A Visit To Guinea

I recently had the delightful and deeply moving experience of spending a month in Guinea staying in the neighborhood where the Guinea Kids students live. Many of these children I knew when I visited 3 years ago and was overjoyed to see them again grown that much bigger! Addams is the girl in the center of the photo above. I fell in love with her the last time I was there. My final memory of her 3 years ago was one of her falling asleep in my lap on my last night in Guinea and then being carried off to bed. I didn’t know if I’d see her again. Then later that year I heard that Addams was no longer living in the neighborhood. I didn’t think I’d ever see her again. But as Sarah Lee Koumbassa, GKEF board member and my co-host in Guinea, greeted me on my arrival to the Enco-5 neighborhood last December and walked me through the neighborhood introducing and reintroducing me to neighbors and family, a little girl called Addams came forward. I was so surprised and delighted to see her again! And even though I was sure she wouldn’t have remembered me at her young age, we seemed to picked right back up with our dear connection. And so it was with all of my Guinea family and with the children. I am also happy to say that Addams became our newest GKEF student while I was there! There is now a total of 26 children benefiting from the GKEF program.

Above are 2 more GKEF students, Mohamed Lamine (a.k.a. Bouboudi which means monkey in his native language of Sousou) and Mohamed (who usually acts more like a monkey than Bouboudi). Here both boys are ready to leave for school. It was deeply satisfying to spend time with each of the children in the GKEF program and to see and feel the impact GKEF is having 3 years after its inception. These children are understanding the importance and value of education as they become increasingly aware of all the people surrounding them who want to help them succeed; people like you who live on the other side of the world and yet care enough to support them and their efforts.
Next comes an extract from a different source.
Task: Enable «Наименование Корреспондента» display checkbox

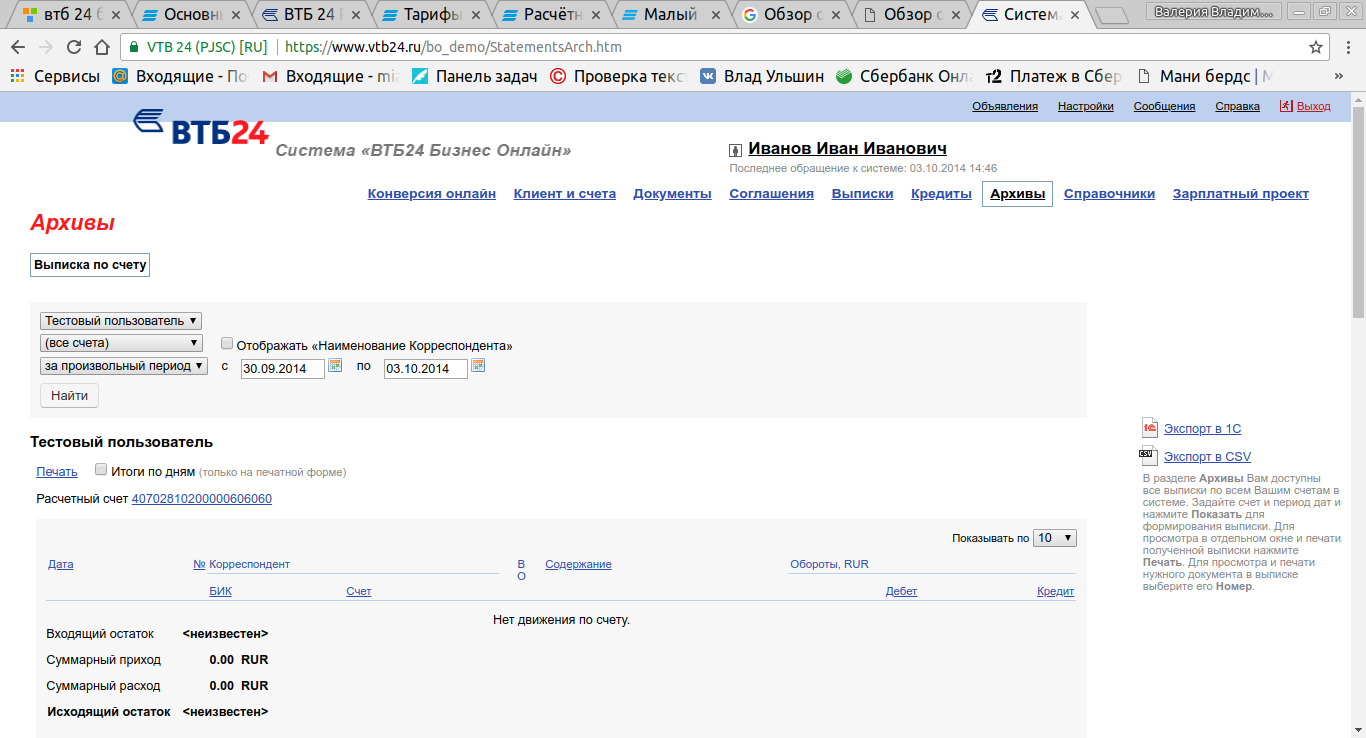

And, believe me, they all work so hard to do well in school. When asked what they like to do after school, many of the children answered that they like to take their books and study with Soumah, GKEF’s after-school tutor (pictured below center). When Soumah reviews the lessons with the students and asks them questions, they all eagerly raise their hands nearly jumping out of their seats (actually, several of them do jump out of their seats) to be called on to answer. Even if they don’t have the right answer, they still want to participate and learn.
Above GKEF’s 3 super staff members in Guinea: Yamousa, Soumah, and Francoise. Yamousa, our trusted financial officer, works incredibly hard for his family and for the GKEF program. I was delighted to meet Soumah and Francoise for the first time on this visit. They are the kind of people you instantly know are wonderfully caring, loving, and trustworthy. They are all dedicated to GKEF and we are so grateful for them! I cannot overstate the importance of having trustworthy, dedicated, and competent people providing our program’s infrastructure on location. They give us peace of mind.
Tutoring Time!

After-school tutoring time! Or as Soumah and the children call it: Revision (avec l’accent francaise). The children sit smooshed onto 4 desk-benches that GKEF provided them last year. Unfortunately, one of the desk-benches was stolen and the 4 remaining are clearly inadequate space for them all. The 5 that GKEF initially provided were still not enough as Soumah explained that the children become distracted by their cramped quarters. During a GKEF meeting in Guinea, plans were made to have 4 more benches built for a total of 8 for the 26 students.
Today Soumah is reviewing vowels with the younger children while the older children read from their lesson books. Above Sedouba takes a turn saying the vowels with Soumah.
Above and below: Remember Binty Youla from GKEF’s holiday season story card? Well, she’s as bright and beautiful as ever. She always, always greets you with a warm smile on her face. I love this young person’s strength to live in joy even though everyday life holds many hardships.
(photo courtesy of (c) Stephanie Allard)
(photo courtesy of (c) Stephanie Allard)
Binty Youla loves school and wants to be a teacher when she grows up.
A Meeting with the Students

With the help of Karim Koumbassa (GKEF board member and my co-host in Guinea) translating, I met with the Guinea Kids to share some things I brought from the states. Stephie Allard helped pass out the t-shirts that she and others made at Guinea Kids Open House last October.

The children speak in english and in unison: “Thank you Guinea Kids Education Fund. We love you and we thinking about you. Peace.”
Fasinet and Mohamed model their new t-shirts.

I shared a book of stories and photos about New Discovery School where I teach in the states.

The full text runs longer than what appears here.